ABOUT THIS TASK: All lines from the one with "This screenshot has width=564, height=360." through the final line of the records below must be written out exactly, with no other text.

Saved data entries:
-------------------------
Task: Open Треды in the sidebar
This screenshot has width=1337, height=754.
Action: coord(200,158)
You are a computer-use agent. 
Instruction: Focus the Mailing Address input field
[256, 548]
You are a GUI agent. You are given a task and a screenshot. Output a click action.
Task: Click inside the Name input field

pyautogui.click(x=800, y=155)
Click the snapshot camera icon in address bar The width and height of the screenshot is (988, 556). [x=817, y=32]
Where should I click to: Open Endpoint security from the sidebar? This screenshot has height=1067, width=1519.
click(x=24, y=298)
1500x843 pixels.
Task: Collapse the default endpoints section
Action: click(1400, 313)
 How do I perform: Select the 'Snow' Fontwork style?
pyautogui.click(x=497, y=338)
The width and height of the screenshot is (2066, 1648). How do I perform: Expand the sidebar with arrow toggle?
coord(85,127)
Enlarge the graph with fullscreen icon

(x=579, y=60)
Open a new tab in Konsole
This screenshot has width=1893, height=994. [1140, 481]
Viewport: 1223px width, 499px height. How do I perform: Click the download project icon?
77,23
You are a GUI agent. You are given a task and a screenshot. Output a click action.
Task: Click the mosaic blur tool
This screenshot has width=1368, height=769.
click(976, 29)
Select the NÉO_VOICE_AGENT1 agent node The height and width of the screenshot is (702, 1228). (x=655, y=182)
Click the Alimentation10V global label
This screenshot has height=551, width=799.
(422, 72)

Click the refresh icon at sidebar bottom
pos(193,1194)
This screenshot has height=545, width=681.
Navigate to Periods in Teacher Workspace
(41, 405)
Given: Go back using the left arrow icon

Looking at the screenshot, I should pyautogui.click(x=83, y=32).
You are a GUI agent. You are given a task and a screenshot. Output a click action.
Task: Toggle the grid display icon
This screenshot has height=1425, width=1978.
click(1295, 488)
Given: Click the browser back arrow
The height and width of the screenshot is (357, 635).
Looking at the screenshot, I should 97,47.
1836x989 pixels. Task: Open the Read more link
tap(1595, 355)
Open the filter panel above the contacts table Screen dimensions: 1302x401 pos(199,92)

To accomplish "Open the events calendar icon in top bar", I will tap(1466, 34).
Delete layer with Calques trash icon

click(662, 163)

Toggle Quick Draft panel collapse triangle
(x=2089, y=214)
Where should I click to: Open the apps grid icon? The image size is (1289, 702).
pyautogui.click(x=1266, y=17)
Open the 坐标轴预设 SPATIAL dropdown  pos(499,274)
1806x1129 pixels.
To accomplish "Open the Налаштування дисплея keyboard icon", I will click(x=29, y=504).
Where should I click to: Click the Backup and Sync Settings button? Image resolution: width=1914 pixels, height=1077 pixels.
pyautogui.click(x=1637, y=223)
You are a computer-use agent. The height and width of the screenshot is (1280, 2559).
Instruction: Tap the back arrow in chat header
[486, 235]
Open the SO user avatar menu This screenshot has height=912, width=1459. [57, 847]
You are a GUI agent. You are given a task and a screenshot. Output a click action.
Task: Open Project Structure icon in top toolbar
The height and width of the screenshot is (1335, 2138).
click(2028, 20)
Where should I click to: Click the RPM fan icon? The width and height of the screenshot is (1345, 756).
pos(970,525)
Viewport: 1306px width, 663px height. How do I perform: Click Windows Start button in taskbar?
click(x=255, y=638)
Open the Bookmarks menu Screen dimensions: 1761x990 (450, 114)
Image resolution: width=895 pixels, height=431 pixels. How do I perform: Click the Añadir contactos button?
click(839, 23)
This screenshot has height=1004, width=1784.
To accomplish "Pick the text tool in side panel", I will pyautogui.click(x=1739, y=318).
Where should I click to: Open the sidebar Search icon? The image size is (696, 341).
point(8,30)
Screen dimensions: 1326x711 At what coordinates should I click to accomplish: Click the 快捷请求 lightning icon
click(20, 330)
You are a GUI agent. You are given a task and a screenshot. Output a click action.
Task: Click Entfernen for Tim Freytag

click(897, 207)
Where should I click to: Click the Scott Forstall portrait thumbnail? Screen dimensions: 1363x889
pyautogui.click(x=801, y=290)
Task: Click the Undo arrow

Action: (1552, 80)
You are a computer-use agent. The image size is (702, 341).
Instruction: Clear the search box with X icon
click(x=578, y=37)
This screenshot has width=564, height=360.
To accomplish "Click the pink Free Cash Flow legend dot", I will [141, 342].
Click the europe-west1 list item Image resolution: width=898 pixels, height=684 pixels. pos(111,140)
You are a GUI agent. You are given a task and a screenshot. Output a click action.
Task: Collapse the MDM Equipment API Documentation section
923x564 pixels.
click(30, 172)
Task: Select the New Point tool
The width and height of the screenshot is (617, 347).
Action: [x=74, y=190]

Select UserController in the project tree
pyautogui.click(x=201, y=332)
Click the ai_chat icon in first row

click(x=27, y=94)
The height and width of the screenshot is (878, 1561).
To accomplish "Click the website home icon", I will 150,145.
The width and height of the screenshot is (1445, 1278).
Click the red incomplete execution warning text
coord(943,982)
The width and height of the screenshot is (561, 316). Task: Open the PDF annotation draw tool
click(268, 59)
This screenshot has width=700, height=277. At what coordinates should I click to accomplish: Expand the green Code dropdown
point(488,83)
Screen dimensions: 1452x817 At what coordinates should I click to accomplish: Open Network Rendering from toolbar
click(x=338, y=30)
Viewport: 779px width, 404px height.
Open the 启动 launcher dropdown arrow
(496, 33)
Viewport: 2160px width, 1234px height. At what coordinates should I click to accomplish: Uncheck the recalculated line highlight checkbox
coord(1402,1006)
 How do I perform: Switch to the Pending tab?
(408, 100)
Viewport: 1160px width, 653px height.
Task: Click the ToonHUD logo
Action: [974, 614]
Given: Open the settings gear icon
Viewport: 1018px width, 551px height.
-------------------------
RESPONSE TO THIS TASK:
This screenshot has width=564, height=360.
To accomplish "Click the pink Free Cash Flow legend dot", I will [141, 342].
Click the europe-west1 list item Image resolution: width=898 pixels, height=684 pixels. pos(111,140)
You are a GUI agent. You are given a task and a screenshot. Output a click action.
Task: Collapse the MDM Equipment API Documentation section
923x564 pixels.
click(30, 172)
Task: Select the New Point tool
The width and height of the screenshot is (617, 347).
Action: [x=74, y=190]

Select UserController in the project tree
pyautogui.click(x=201, y=332)
Click the ai_chat icon in first row

click(x=27, y=94)
The height and width of the screenshot is (878, 1561).
To accomplish "Click the website home icon", I will 150,145.
The width and height of the screenshot is (1445, 1278).
Click the red incomplete execution warning text
coord(943,982)
The width and height of the screenshot is (561, 316). Task: Open the PDF annotation draw tool
click(268, 59)
This screenshot has width=700, height=277. At what coordinates should I click to accomplish: Expand the green Code dropdown
point(488,83)
Screen dimensions: 1452x817 At what coordinates should I click to accomplish: Open Network Rendering from toolbar
click(x=338, y=30)
Viewport: 779px width, 404px height.
Open the 启动 launcher dropdown arrow
(496, 33)
Viewport: 2160px width, 1234px height. At what coordinates should I click to accomplish: Uncheck the recalculated line highlight checkbox
coord(1402,1006)
 How do I perform: Switch to the Pending tab?
(408, 100)
Viewport: 1160px width, 653px height.
Task: Click the ToonHUD logo
Action: [974, 614]
Given: Open the settings gear icon
Viewport: 1018px width, 551px height.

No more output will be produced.